* _ABOUT THIS EXERCISE_
Find and copy every line in the records that includes the string "profile".

* _DATA EXTRACT_
BEGIN
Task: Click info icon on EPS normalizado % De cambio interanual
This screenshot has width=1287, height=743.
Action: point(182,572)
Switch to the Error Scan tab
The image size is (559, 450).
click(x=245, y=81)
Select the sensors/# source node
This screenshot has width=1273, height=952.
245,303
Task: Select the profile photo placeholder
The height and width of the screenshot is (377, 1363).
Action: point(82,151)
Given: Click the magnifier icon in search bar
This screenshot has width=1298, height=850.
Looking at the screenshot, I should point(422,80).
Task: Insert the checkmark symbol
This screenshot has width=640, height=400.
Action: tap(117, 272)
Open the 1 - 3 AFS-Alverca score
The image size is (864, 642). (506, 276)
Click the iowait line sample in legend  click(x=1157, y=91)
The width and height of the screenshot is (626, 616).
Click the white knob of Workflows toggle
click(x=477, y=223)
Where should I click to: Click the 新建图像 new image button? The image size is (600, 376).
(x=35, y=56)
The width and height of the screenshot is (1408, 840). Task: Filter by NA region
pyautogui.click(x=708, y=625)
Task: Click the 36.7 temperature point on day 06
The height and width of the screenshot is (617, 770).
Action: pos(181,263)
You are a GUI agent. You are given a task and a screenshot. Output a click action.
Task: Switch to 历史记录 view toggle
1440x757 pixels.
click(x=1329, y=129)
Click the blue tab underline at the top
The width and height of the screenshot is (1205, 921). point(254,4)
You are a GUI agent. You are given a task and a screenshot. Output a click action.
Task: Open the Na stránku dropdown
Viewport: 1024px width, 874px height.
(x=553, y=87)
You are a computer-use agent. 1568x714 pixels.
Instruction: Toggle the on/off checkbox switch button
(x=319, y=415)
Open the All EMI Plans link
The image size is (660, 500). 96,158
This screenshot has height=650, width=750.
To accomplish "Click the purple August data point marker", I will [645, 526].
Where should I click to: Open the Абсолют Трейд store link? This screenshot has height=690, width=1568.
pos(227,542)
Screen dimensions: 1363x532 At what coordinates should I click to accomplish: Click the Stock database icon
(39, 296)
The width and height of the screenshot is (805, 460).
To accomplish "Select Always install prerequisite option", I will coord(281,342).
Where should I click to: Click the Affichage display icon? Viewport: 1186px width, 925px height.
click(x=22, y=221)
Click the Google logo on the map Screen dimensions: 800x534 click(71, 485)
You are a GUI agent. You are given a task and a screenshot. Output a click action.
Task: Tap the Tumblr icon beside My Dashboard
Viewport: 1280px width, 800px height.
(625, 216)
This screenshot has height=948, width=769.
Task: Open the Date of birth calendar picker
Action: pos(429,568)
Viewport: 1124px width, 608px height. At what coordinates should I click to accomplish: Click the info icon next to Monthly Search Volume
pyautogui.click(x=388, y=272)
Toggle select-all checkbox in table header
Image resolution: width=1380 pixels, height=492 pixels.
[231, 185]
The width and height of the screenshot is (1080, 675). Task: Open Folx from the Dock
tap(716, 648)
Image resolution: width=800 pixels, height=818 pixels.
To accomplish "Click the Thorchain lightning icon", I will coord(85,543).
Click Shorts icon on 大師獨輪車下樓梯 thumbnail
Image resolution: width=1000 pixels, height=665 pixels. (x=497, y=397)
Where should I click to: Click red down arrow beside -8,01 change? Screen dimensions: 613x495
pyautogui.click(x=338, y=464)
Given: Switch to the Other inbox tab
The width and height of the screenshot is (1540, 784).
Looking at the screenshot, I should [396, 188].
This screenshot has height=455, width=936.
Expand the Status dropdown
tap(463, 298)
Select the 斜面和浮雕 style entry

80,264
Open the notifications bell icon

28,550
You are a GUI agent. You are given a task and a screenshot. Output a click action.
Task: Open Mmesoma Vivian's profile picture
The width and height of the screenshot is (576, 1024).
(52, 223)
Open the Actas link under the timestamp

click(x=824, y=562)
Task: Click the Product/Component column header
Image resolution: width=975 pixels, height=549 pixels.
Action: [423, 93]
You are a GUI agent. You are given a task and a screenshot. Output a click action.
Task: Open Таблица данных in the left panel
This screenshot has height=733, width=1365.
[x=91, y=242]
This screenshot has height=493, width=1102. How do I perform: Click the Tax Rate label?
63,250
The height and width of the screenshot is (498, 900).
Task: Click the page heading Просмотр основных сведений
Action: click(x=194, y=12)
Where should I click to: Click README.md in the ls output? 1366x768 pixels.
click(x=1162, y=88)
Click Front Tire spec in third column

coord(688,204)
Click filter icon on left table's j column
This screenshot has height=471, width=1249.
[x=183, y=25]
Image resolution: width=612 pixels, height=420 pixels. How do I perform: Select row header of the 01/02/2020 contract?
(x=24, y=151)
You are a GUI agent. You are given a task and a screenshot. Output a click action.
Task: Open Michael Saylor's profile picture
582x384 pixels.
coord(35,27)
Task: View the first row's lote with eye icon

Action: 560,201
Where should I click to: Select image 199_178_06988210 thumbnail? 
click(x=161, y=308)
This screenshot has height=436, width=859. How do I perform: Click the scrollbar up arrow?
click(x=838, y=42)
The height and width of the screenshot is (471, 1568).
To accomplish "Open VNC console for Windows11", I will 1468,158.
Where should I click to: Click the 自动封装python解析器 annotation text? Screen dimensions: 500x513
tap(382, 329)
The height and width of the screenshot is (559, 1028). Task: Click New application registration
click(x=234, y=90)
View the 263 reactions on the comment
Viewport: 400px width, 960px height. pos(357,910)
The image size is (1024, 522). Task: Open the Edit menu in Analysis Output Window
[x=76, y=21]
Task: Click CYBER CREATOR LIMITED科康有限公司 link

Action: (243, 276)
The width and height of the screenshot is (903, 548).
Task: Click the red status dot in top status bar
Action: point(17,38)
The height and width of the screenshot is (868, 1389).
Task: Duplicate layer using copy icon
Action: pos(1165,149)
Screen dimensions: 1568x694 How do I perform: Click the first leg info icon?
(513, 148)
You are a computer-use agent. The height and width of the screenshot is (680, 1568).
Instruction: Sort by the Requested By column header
END
* _ANSWER SECTION_
Task: Select the profile photo placeholder
Task: Open Mmesoma Vivian's profile picture
Task: Open Michael Saylor's profile picture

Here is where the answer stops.